The processivity of multiubiquitination by the APC determines the order of substrate degradation.

Cell 2006 Jan;124(1):89-103

Department of Systems Biology, Harvard Medical School, Boston, MA 02115, USA.

The anaphase-promoting complex (APC) coordinates mitosis and G1 by sequentially promoting the degradation of key cell-cycle regulators. Following the degradation of its substrates in G1, the APC catalyzes the autoubiquitination of its E2 UbcH10. This stabilizes cyclin A and allows it to inactivate APC(Cdh1).
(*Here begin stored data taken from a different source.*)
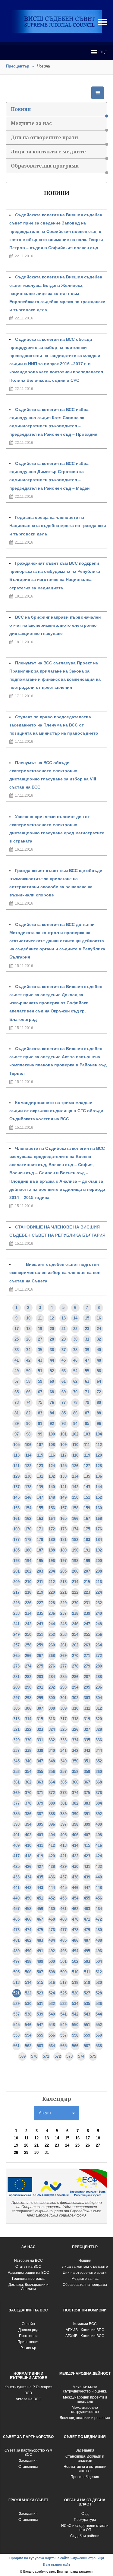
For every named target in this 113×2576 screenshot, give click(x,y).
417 (16, 1856)
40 (99, 1350)
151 (87, 1497)
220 (52, 1592)
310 (75, 1708)
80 (99, 1402)
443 (40, 1887)
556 (52, 2035)
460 (52, 1908)
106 (28, 1444)
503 (87, 1961)
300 (52, 1698)
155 (40, 1508)
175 (87, 1529)
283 (40, 1676)
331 (40, 1740)
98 (28, 1434)
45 (63, 1360)
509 (63, 1972)
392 (99, 1814)
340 (52, 1750)
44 (52, 1360)
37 (63, 1350)
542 (75, 2014)
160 (99, 1508)
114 (28, 1455)
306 (28, 1708)
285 (63, 1676)
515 (40, 1982)
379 (40, 1803)
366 (75, 1782)
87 (87, 1413)
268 (52, 1655)
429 (63, 1866)
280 (99, 1666)
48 (99, 1360)
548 (52, 2024)
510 (75, 1972)
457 (16, 1908)
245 (63, 1624)
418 (28, 1856)
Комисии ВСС (85, 2324)
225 (16, 1603)
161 (16, 1518)
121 (16, 1466)
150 (75, 1497)
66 (28, 1392)
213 (63, 1582)
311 (87, 1708)
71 (87, 1392)
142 (75, 1487)
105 (16, 1444)
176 (99, 1529)
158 (75, 1508)
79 (87, 1402)
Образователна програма (45, 165)
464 (99, 1908)
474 (28, 1930)
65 (16, 1392)
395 (40, 1824)
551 (87, 2024)
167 (87, 1518)
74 (28, 1402)
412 (52, 1845)
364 (52, 1782)
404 (52, 1835)
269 (63, 1655)
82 (28, 1413)
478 (75, 1930)
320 (99, 1719)
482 (28, 1940)
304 (99, 1698)
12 (52, 1318)
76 (52, 1402)
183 (87, 1539)
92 (52, 1423)
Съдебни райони (84, 2536)
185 (16, 1550)
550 (75, 2024)
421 (63, 1856)
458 (28, 1908)
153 (16, 1508)
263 (87, 1645)
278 (75, 1666)
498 (28, 1961)
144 (99, 1487)
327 (87, 1729)
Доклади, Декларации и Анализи (28, 2287)
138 (28, 1487)
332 (52, 1740)
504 (99, 1961)
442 (28, 1887)
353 (16, 1771)
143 (87, 1487)
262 (75, 1645)
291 (40, 1687)
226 (28, 1603)
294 (75, 1687)
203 (40, 1571)
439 (87, 1877)
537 (16, 2014)
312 (99, 1708)
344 (99, 1750)
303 (87, 1698)
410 (28, 1845)
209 (16, 1582)
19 (40, 1328)
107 (40, 1444)
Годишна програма (28, 2278)
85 (63, 1413)
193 (16, 1560)
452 (52, 1898)
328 (99, 1729)
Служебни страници (87, 2558)
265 (16, 1655)
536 (99, 2003)
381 (63, 1803)
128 (99, 1466)
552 (99, 2024)
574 (81, 2056)
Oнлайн (28, 2324)
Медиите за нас (31, 123)
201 (16, 1571)
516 (52, 1982)
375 (87, 1792)
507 (40, 1972)
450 (28, 1898)
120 (99, 1455)
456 (99, 1898)
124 (52, 1466)
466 (28, 1919)
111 (87, 1444)
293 (63, 1687)
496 (99, 1951)
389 (63, 1814)
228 (52, 1603)
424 (99, 1856)
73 (16, 1402)
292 (52, 1687)
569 (22, 2056)
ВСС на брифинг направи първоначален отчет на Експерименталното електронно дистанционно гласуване (55, 625)
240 (99, 1613)
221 (63, 1592)
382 (75, 1803)
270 (75, 1655)
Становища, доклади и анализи (84, 2458)
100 (52, 1434)
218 (28, 1592)
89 (16, 1423)
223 (87, 1592)
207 (87, 1571)
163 (40, 1518)
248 (99, 1624)
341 (63, 1750)
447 (87, 1887)
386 (28, 1814)
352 (99, 1761)
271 (87, 1655)
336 (99, 1740)
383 (87, 1803)
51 (40, 1371)
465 (16, 1919)
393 (16, 1824)
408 (99, 1835)
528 (99, 1993)
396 (52, 1824)
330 (28, 1740)
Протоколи (28, 2336)
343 (87, 1750)
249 (16, 1634)
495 (87, 1951)
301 (63, 1698)
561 (16, 2046)
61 (63, 1381)
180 (52, 1539)
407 (87, 1835)
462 (75, 1908)
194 (28, 1560)
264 (99, 1645)
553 (16, 2035)
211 (40, 1582)
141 (63, 1487)
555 (40, 2035)
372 (52, 1792)
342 (75, 1750)
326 (75, 1729)
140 (52, 1487)
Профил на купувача (26, 2558)
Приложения (28, 2342)
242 (28, 1624)
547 (40, 2024)
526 (75, 1993)
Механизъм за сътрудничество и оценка (85, 2389)
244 (52, 1624)
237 (63, 1613)
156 (52, 1508)
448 (99, 1887)
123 (40, 1466)
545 (16, 2024)
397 (63, 1824)
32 (99, 1339)
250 (28, 1634)
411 (40, 1845)
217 (16, 1592)
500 (52, 1961)
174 (75, 1529)
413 (63, 1845)
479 (87, 1930)
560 (99, 2035)
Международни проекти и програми (85, 2399)
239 (87, 1613)
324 (52, 1729)
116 (52, 1455)
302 (75, 1698)
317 (63, 1719)
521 (16, 1993)
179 (40, 1539)
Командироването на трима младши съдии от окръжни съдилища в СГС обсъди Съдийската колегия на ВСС (56, 1110)
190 (75, 1550)
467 (40, 1919)
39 (87, 1350)
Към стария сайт (56, 2564)
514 (28, 1982)
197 (63, 1560)
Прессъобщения (85, 2477)
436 (52, 1877)
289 (16, 1687)
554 (28, 2035)
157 (63, 1508)
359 (87, 1771)
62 (75, 1381)
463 (87, 1908)
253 (63, 1634)
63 (87, 1381)
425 (16, 1866)
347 (40, 1761)
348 (52, 1761)
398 (75, 1824)
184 (99, 1539)
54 (75, 1371)
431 (87, 1866)
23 (87, 1328)
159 (87, 1508)
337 (16, 1750)
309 (63, 1708)
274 (28, 1666)
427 (40, 1866)
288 (99, 1676)
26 (28, 1339)
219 (40, 1592)
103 (87, 1434)
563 (40, 2046)
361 (16, 1782)
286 (75, 1676)
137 (16, 1487)
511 (87, 1972)
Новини (21, 109)
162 (28, 1518)
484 (52, 1940)
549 (63, 2024)
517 (63, 1982)
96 (99, 1423)
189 (63, 1550)
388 (52, 1814)
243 (40, 1624)
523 (40, 1993)
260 (52, 1645)
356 (52, 1771)
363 (40, 1782)
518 (75, 1982)
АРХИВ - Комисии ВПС (85, 2330)
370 (28, 1792)
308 (52, 1708)
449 (16, 1898)
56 (99, 1371)
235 (40, 1613)
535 (87, 2003)
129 (16, 1476)
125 (63, 1466)
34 (28, 1350)
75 (40, 1402)
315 (40, 1719)
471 (87, 1919)
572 (58, 2056)
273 (16, 1666)
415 (87, 1845)
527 (87, 1993)
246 (75, 1624)
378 (28, 1803)
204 (52, 1571)
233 (16, 1613)
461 (63, 1908)
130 (28, 1476)
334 (75, 1740)
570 (34, 2056)
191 (87, 1550)
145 (16, 1497)
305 (16, 1708)
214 (75, 1582)
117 (64, 1455)
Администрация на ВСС (28, 2272)
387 (40, 1814)
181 (63, 1539)
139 (40, 1487)
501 (63, 1961)
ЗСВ (28, 2393)
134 (75, 1476)
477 (63, 1930)
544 (99, 2014)
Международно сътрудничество (85, 2409)
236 (52, 1613)
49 (16, 1371)
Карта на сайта (57, 2558)
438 (75, 1877)
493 (63, 1951)
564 (52, 2046)
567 (87, 2046)
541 (63, 2014)
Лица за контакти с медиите (48, 151)
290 (28, 1687)
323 (40, 1729)
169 (16, 1529)
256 (99, 1634)
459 (40, 1908)
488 (99, 1940)
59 (40, 1381)
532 (52, 2003)
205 (63, 1571)
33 (16, 1350)
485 (63, 1940)
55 (87, 1371)
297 (16, 1698)
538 (28, 2014)
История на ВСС (28, 2260)
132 (52, 1476)
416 (99, 1845)
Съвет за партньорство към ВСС (28, 2452)
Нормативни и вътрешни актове (85, 2469)
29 (63, 1339)
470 (75, 1919)
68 (52, 1392)
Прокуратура (85, 2520)
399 (87, 1824)
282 (28, 1676)
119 (87, 1455)
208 (99, 1571)
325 (63, 1729)
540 (52, 2014)
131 (40, 1476)
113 (17, 1455)
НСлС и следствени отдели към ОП (84, 2528)
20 (52, 1328)
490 (28, 1951)
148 (52, 1497)
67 (40, 1392)
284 (52, 1676)
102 (75, 1434)
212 (52, 1582)
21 (63, 1328)
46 (75, 1360)
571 (46, 2056)
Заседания (28, 2460)
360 (99, 1771)
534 (75, 2003)
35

How the APC establishes this complex temporal sequence of ubiquitinations, referred to as substrate ordering, is not understood. Here we show that substrate ordering depends on the relative processivity of substrate multiubiquitination by the APC. Processive substrates obtain ubiquitin chains in a single APC binding event. The multiubiquitination of distributive substrates requires multiple rounds of APC binding, which render it sensitive to lower APC concentrations, competition by processive substrates, and deubiquitination. Consequently, more processive substrates are preferentially multiubiquitinated in vitro and degraded earlier in vivo. The processivity of multiubiquitination is strongly influenced by the D box within the substrate, suggesting that substrate ordering is established by a mechanism intrinsic to APC and its substrates and similar to kinetic proofreading.